For length, one metre equals 100 centimetres. So 3 metres and 58 centimetres becomes 3.58 m. 7 metres and 8 centimetres is 7.08 m. And 63 centimetres is 0.63 m.
For weight, one kilogram equals 1000 grams. 1 kilogram and 546 grams is 1.546 kg. 5 kilograms and 68 grams is 5.068 kg. And 875 grams is 0.875 kg.
Let us quickly recap what we have learned today.
First, a decimal fraction has a denominator of 10 or a higher power of 10, and we write it using a decimal point instead of a fraction bar.
Second, the number of decimal places tells us how many digits follow the decimal point, and we can convert unlike decimals to like decimals by adding zeros.
Third, to convert fractions to decimals, either use the place value directly if the denominator is a power of ten, or multiply to make it so.
Fourth, for addition and subtraction, always work with like decimals and keep decimal points aligned.
Fifth, for multiplication, ignore decimals first, then place the decimal point based on the total number of decimal places in the factors.
Sixth, for division, shift decimal points to make the divisor a whole number, or simply shift left when dividing by powers of ten.
And finally, decimals are essential for expressing money, length, and weight in a clear, consistent way.

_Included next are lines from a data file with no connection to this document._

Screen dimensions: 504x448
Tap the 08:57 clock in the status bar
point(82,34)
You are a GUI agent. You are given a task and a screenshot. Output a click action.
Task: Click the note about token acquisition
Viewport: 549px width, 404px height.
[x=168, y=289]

You have done wonderfully following along with this lesson on decimal fractions. Remember, the more you practice converting and calculating with decimals, the more natural it will become. Decimals are everywhere in daily life — from shopping to cooking to measuring — so mastering them opens many doors. Keep exploring, keep practicing, and I look forward to seeing you in our next mathematics adventure. Until then, stay curious and enjoy your learning!